Source extract:
(begin)

United States–Vanuatu relations
- United States: Vanuatu

= United States–Vanuatu relations =

The United States and Vanuatu established diplomatic relations on September 30, 1986 – three months to the day after Vanuatu had established diplomatic relations with the Soviet Union. Relations were often tense in the 1980s, under the prime ministership of Father Walter Lini in Vanuatu, but eased after that. At present, bilateral relations consist primarily in US aid to Vanuatu, and are cordial.

==1980s==

===Early relations and tensions===
Vanuatu obtained independence from France and the United Kingdom in 1980, and, under the leadership of Prime Minister Walter Lini, set out to establish its own foreign policy as a newly independent State. Lini, an Anglican pastor, forged the doctrine of Melanesian socialism, and based his government's foreign policy on non-alignment and on support for independence movements around the world – from faraway Western Sahara to neighbouring New Caledonia. Vanuatu in the 1980s was unique in Oceania in that it resisted alignment with the Western bloc in the dying stages of the Cold War. The country joined the Non-Aligned Movement in 1983 and established official diplomatic relations with Cuba (1983) and the Soviet Union (June 1986) before doing the same with the United States (September 1986). Vanuatu maintained cordial relations with countries in both East and West.

In 1986, Vanuatu condemned the 1986 bombing of Libya by the United States. Lini wrote to Colonel Muammar Gaddafi to express his condolences, notably at the death of Gaddafi's 15-month-old daughter, and his dismay that "innocent lives have been taken by the bombs of a superpower". Barak Sopé added that "the United States were wrong, they behaved as terrorists and aggressors", and that "the CIA is involved in all sorts of similar activities. In Nicaragua, the Americans are supporting terrorists."

These statements marked the lowest point in U.S.–ni-Vanuatu relations.

In January 1987, Prime Minister Walter Lini and Foreign Affairs Minister Sela Molisa visited Washington, D.C. Lini had been scheduled to meet President Ronald Reagan, but was struck down by cerebral hemorrhage shortly after arriving in the United States. Instead, Molisa met U.S. Secretary of State George Shultz. The two men primarily discussed Soviet–ni-Vanuatu relations, which were of concern to the U.S. government, and sought to build friendship between the United States and Vanuatu. Shultz declared that the meeting had been "cordial", while Molisa praised his knowledge of Pacific issues. In April, Vanuatu authorised U.S. vessels to fish in the ni-Vanuatu Exclusive Economic Zone, alongside Soviet ships. In May, Vernon A. Walters, U.S. ambassador to the United Nations, visited Vanuatu.

In 1991, Lini lost office after eleven years at the head of the ni-Vanuatu government. Relations between Washington and Port-Vila remained infrequent but mostly cordial.

===US aid===
Between 1977 and 1987, Vanuatu received just under $3 million from the U.S. Agency for International Development (USAID), including projects focusing on assisting the transition to indigenous plantation management. In June 1994, the regional USAID office located in Suva, Fiji, was closed due to U.S. Government budgetary cutbacks. The U.S. military retains training links and conducts ad hoc assistance projects in Vanuatu.

(end)

Stored data:
(begin)

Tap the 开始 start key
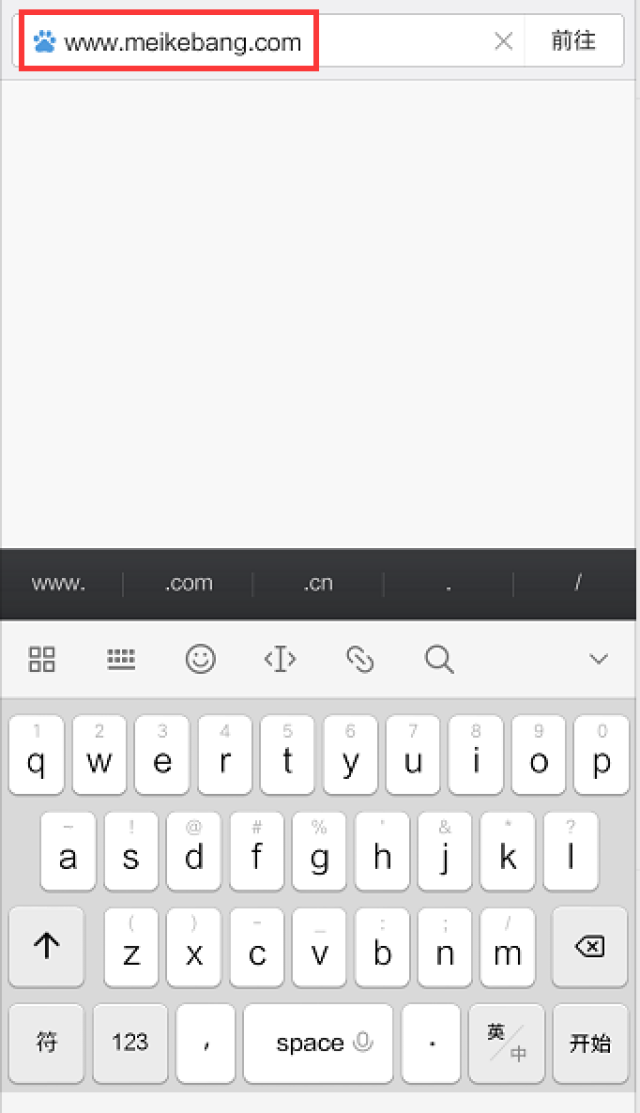This screenshot has width=640, height=1113. pos(590,1043)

(end)

Tasks to perform:
**1.** Answer these questions from the United States–Vanuatu relations article, one letter per line:
(a) On what date did the United States and Vanuatu establish diplomatic relations?
(b) In what year did Vanuatu join the Non-Aligned Movement?
(c) When was the regional USAID office in Suva closed, and for what reason?
**2.** Please turn the paragraph of the United States–Vanuatu relations article that begins "In January 1987, Prime Minister Walter Lini" into a short bulleted list that keeps its main facts.
**3.** From the United States–Vanuatu relations article, reproduce word for word the passage starting with "In 1991, Lini" and going on through "projects in Vanuatu.".

Solutions to the exercise:
**1.**
(a) September 30, 1986
(b) 1983
(c) June 1994, due to U.S. Government budgetary cutbacks

**2.**
- In January 1987, Prime Minister Walter Lini and Foreign Affairs Minister Sela Molisa visited Washington, D.C.
- Lini was to meet President Ronald Reagan, but a cerebral hemorrhage struck him shortly after he arrived.
- Molisa met Secretary of State George Shultz instead. They mainly discussed Soviet–ni-Vanuatu relations, which concerned the U.S. government, and sought to build friendship between the two countries.
- Shultz called the meeting "cordial." Molisa praised his knowledge of Pacific issues.
- In April, Vanuatu authorized U.S. vessels to fish in its Exclusive Economic Zone, alongside Soviet ships.
- In May, U.S. ambassador to the United Nations Vernon A. Walters visited Vanuatu.

**3.**
In 1991, Lini lost office after eleven years at the head of the ni-Vanuatu government. Relations between Washington and Port-Vila remained infrequent but mostly cordial.

===US aid===
Between 1977 and 1987, Vanuatu received just under $3 million from the U.S. Agency for International Development (USAID), including projects focusing on assisting the transition to indigenous plantation management. In June 1994, the regional USAID office located in Suva, Fiji, was closed due to U.S. Government budgetary cutbacks. The U.S. military retains training links and conducts ad hoc assistance projects in Vanuatu.